Document text
-.-.-

Ruth Schloss (1922-2013) was born in Nuremberg, Germany and made aliyah in 1937. A student of Mordecai Ardon at the Bezalel School of Arts and Crafts in Jerusalem, she also studied Cubism in Paris. Her work shows the influence of Social Realism, a school of art focused on depicting the everyday conditions of the working class and poor. Unlike many social realists, however, she was concerned with the vulnerability of individuals, and her subjects were most often marginalized people such as refugees or women and children. Tent camps like the one represented in this painting were established in Israel to house the thousands of refugees and new immigrants who arrived after World War II. Schloss's use of soft and warm colors reflects a certain tenderness toward the women and child at the center of the piece, which is painted in a loosely Cubist style.

Painting

Moshe Kupferman

1957/Oil on canvas

Moshe Kupferman (1926-2003) was born in Jaroslaw, Poland. After surviving the Holocaust, he moved to Israel in 1948 and helped found the Kibbutz Lohamei HaGetaot, the Ghetto Fighters' Kibbutz, in the Galilee. He studied with Joseph Zaritsky and Avigdor Stematsky of the Ofakim Hadashim, which means New Horizons, a Modernist Israeli art movement. This work represents an early phase in Kupferman's career. Concealment of form and meaning, accomplished by applying layer upon layer of color, is used here as a metaphor for memory and forgetfulness. Concealment is a central theme in all of Kupferman's art and relates to his experiences as a Holocaust survivor.

-.-.-

Tasks to carry out
- 1) Restate word for word the passage of the text on the two Israeli painters, beginning at the words "Ruth Schloss (1922-2013)" and stopping after the words "loosely Cubist style.".
- 2) Resume the text on the two Israeli painters, picking up directly after its final sentence.

Record list
-.-.-

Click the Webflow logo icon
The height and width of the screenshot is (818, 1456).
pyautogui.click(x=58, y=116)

-.-.-

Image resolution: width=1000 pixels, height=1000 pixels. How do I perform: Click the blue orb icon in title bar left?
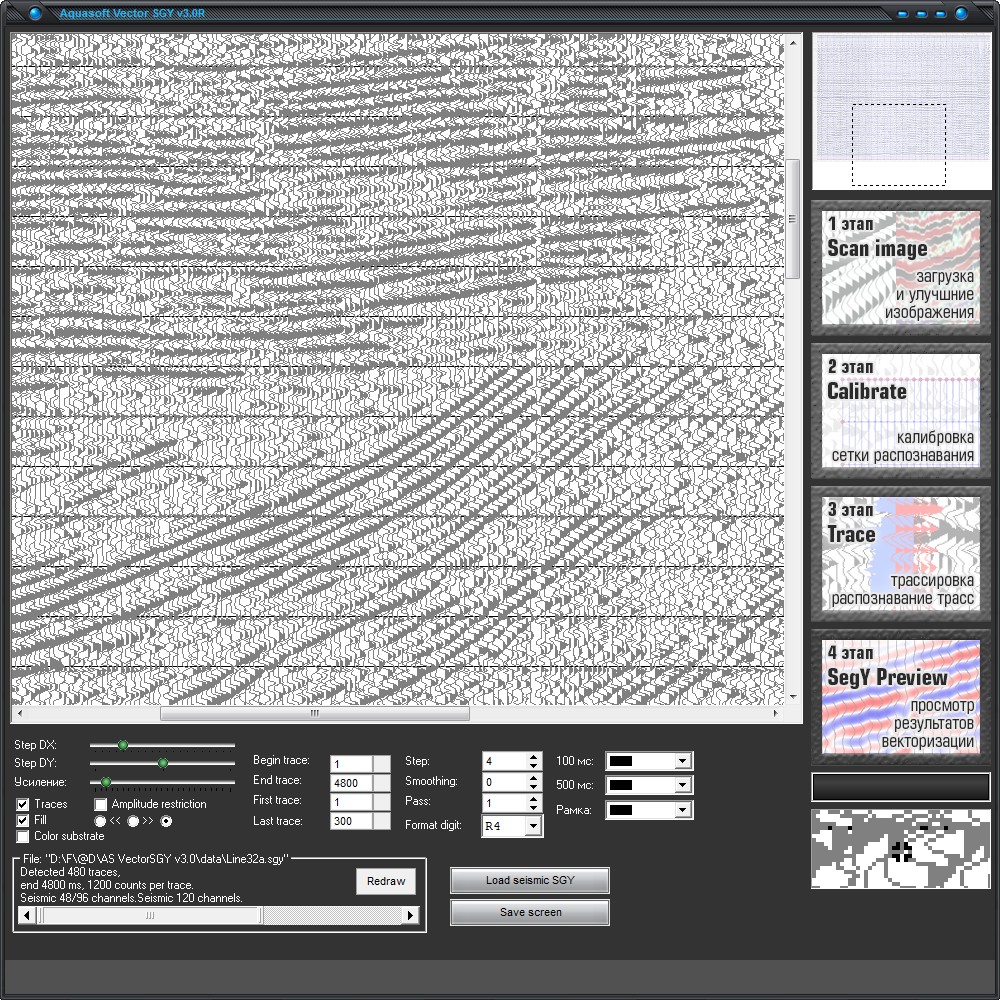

-.-.-

Expected results
- 1)
Ruth Schloss (1922-2013) was born in Nuremberg, Germany and made aliyah in 1937. A student of Mordecai Ardon at the Bezalel School of Arts and Crafts in Jerusalem, she also studied Cubism in Paris. Her work shows the influence of Social Realism, a school of art focused on depicting the everyday conditions of the working class and poor. Unlike many social realists, however, she was concerned with the vulnerability of individuals, and her subjects were most often marginalized people such as refugees or women and children. Tent camps like the one represented in this painting were established in Israel to house the thousands of refugees and new immigrants who arrived after World War II. Schloss's use of soft and warm colors reflects a certain tenderness toward the women and child at the center of the piece, which is painted in a loosely Cubist style.

- 2)
Sheep of the Negev

Itzhak Danziger

1955/Bronze

Itzhak Danziger (1916-1977) was born in Berlin and came to Palestine as a boy in 1923. Danziger played an important role in the cultural-political movement known as The Canaanites, which advocated for cutting off relations with the diaspora and replacing Jewish religious traditions with a new Hebrew identity based on ancient Middle Eastern culture. Danziger's affinity for nature and place, developed while he was on reconnaissance missions in the Negev desert, led him to create numerous sculptures and drawings of animals. Sheep, the domesticated animals of desert nomads, made frequent appearances. On the border of "sculpture as object" and "sculpture as environmental work," this piece embodies the intersection of landscape and local life, with the form of the sheep taking on the shape of nomadic tents.

The Hour of Idra

Mordecai Ardon

1951/Oil on canvas

Mordecai Ardon (1896-1992) was born in Galicia in Austria-Hungary as Max Bronstein and changed his name after arriving in Palestine in 1933. He studied at the Bauhaus school of German art and was particularly influenced by Swiss-German Expressionist Paul Klee, as well as Old Masters such as Rembrandt and El Greco. Ardon's work is distinguished by his blending of classical painting techniques with abstract and modern styles. This work makes use of kabbalistic symbols and is thought to be inspired by mystic Yeshayahu Tishbi's book The Doctrine of Evil. More generally, it shows the influence of the theosophical Kabbalah of Rabbi Isaac Luria (1534-72). Ardon believed in art for art's sake and, like many of his pieces, this work is devoid of any larger political or social messages. Rather, the painting is an abstract image of religious ecstasy.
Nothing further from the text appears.